Le président de la BBC a envoyé, jeudi 13 novembre, à Donald Trump une « lettre personnelle » d’excuses, mais le géant des médias britanniques a aussi réfuté toute « base légale » à une plainte en diffamation après la diffusion d’un montage trompeur d’un discours du président américain.
Ces excuses interviennent à la veille de l’expiration d’un ultimatum lancé par les avocats de Donald Trump, qui avaient menacé par courrier, dimanche, d’attaquer en justice et de réclamer 1 milliard de dollars (860 millions d’euros) de dommages au groupe audiovisuel britannique s’il ne s’excusait pas.
La BBC, véritable institution au Royaume-Uni, est dans la tourmente depuis la récente révélation que son magazine phare d’information « Panorama » a diffusé, juste avant la présidentielle américaine de 2024, des extraits distincts d’un discours de Donald Trump – il a été prononcé à Washington, le 6 janvier 2021 – montés de telle façon qu’il semble appeler explicitement ses partisans à attaquer le Capitole.
L’affaire a poussé dimanche à la démission le directeur général de la BBC, Tim Davie, et la patronne de BBC News, Deborah Turness. Le président du conseil d’administration du diffuseur public, Samir Shah, a reconnu le lendemain une « erreur de jugement » dans une lettre au Parlement britannique, mais sans présenter d’excuses à Donald Trump.
Ultimatum
Le président américain et ses avocats avaient donné jusqu’à vendredi, 23 heures (heure de Paris) à la BBC pour s’excuser et retirer le documentaire incluant le montage incriminé.
Dans un bref communiqué, cette dernière a fait savoir, jeudi soir, que Samir Shah avait « envoyé une lettre personnelle à la Maison Blanche pour dire clairement à Donald Trump que lui et l’entreprise sont désolés » pour le montage de son discours. Le groupe britannique indique également que ses avocats ont écrit à ceux du président américain, sans cependant dévoiler le contenu de ce courrier.
« Si la BBC regrette sincèrement la manière dont ces images ont été montées, nous contestons fermement qu’il y ait une base légale pour une plainte en diffamation », fait-il toutefois valoir. Il ajoute que le documentaire de « Panorama » intitulé « Trump : A second Chance » (« Trump : une deuxième chance ») ne sera plus rediffusé sur une chaîne ou plateforme du groupe.
Le président américain, qui a multiplié les menaces et les actions en justice contre des médias américains, avait qualifié les journalistes de la BBC d’être « corrompus » et « malhonnêtes », avant de lancer son ultimatum.
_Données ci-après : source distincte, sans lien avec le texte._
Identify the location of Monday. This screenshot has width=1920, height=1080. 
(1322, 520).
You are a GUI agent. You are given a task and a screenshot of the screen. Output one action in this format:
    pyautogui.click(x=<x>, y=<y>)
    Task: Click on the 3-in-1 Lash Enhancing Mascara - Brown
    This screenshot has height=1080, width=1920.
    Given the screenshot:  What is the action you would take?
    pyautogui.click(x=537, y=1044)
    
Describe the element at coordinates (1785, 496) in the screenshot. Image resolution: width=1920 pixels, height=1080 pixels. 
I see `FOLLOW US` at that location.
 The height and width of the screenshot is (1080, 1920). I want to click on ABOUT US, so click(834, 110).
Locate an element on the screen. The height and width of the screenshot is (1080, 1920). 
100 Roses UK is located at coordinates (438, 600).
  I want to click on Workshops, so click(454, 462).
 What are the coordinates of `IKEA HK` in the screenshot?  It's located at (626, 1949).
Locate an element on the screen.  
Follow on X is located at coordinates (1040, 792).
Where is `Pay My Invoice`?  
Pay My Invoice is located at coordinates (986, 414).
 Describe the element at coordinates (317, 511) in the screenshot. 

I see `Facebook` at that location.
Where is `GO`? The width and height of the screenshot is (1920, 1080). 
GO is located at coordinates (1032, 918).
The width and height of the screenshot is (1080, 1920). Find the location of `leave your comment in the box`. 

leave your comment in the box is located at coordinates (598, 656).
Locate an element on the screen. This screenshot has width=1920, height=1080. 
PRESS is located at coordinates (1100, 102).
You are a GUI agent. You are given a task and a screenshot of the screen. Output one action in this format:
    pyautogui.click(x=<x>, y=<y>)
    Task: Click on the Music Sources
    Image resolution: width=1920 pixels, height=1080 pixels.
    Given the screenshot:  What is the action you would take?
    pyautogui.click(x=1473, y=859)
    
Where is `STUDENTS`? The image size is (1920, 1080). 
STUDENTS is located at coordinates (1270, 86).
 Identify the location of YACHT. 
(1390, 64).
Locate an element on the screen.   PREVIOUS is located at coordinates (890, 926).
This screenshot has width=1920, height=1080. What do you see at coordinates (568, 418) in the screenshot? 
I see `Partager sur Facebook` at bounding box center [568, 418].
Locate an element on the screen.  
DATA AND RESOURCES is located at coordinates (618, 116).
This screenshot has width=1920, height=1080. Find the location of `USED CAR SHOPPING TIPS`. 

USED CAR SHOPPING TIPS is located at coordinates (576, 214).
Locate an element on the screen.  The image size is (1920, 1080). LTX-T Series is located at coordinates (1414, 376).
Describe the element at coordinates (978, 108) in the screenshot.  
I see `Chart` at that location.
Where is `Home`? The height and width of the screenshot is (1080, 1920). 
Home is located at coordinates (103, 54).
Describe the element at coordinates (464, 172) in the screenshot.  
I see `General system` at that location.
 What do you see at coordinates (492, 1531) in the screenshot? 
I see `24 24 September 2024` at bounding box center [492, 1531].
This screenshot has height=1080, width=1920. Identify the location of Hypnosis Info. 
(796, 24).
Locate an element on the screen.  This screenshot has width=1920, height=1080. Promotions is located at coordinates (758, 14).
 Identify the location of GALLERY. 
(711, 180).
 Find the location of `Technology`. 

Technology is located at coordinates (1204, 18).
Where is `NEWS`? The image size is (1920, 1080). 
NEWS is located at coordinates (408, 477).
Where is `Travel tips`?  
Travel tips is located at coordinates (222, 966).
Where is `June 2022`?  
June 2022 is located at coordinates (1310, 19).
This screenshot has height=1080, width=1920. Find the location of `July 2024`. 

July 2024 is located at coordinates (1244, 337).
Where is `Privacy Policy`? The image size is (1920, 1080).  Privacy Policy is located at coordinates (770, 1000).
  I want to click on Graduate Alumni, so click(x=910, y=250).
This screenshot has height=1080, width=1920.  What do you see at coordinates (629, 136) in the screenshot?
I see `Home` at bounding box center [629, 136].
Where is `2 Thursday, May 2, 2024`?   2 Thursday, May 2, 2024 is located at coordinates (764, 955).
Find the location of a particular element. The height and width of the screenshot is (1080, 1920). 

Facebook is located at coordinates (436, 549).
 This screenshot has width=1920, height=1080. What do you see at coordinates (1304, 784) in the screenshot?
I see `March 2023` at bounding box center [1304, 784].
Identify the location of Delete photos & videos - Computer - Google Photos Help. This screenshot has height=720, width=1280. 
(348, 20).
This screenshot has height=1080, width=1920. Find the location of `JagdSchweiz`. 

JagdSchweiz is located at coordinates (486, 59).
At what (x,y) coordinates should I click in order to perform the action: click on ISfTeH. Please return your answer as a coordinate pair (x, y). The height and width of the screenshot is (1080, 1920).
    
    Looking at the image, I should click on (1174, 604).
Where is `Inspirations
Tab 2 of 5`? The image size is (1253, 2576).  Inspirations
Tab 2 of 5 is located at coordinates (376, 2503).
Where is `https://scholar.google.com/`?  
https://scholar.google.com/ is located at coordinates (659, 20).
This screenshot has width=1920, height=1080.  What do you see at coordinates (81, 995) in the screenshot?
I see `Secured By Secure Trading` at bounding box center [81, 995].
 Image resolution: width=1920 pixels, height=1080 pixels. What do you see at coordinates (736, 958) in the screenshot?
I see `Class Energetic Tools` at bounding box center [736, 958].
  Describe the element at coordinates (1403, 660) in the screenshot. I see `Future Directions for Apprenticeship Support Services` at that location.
Pression politique et médiatique
Le premier ministre britannique, Keir Starmer, bien qu’interpellé sur le sujet, avait refusé, mercredi, de commenter publiquement cette menace d’attaque en justice. Il avait simplement promis de « toujours défendre une BBC forte et indépendante », tout en estimant qu’elle devait « mettre de l’ordre dans ses affaires », « respecter les standards [de qualité] les plus élevés » et « corriger rapidement les erreurs ». « A l’ère de la désinformation, l’argument en faveur d’un service d’information britannique impartial est plus fort que jamais », avait-il insisté.
La BBC a par ailleurs dit, jeudi, examiner un deuxième cas de possible montage trompeur du même discours de Donald Trump, dans un autre programme phare de la chaîne diffusé en 2022, soit deux ans avant la diffusion de l’émission « Panorama ». « Ce problème a été porté à notre attention et nous menons actuellement une enquête », a réagi un porte-parole de la BBC, après un article du Telegraph, jeudi, sur ce cas.
La controverse a soulevé un vif débat au Royaume-Uni sur le fonctionnement de la BBC et son impartialité, alors que le groupe a déjà été bousculé ces dernières années par plusieurs polémiques et scandales.
Le mois dernier, elle a encore été épinglée par le régulateur britannique des médias pour avoir « enfreint les règles de diffusion » avec un reportage à Gaza dans lequel le narrateur principal, un enfant, était le fils d’un haut responsable du mouvement islamiste palestinien Hamas, sans que ce lien de parenté ne soit signifié au spectateur.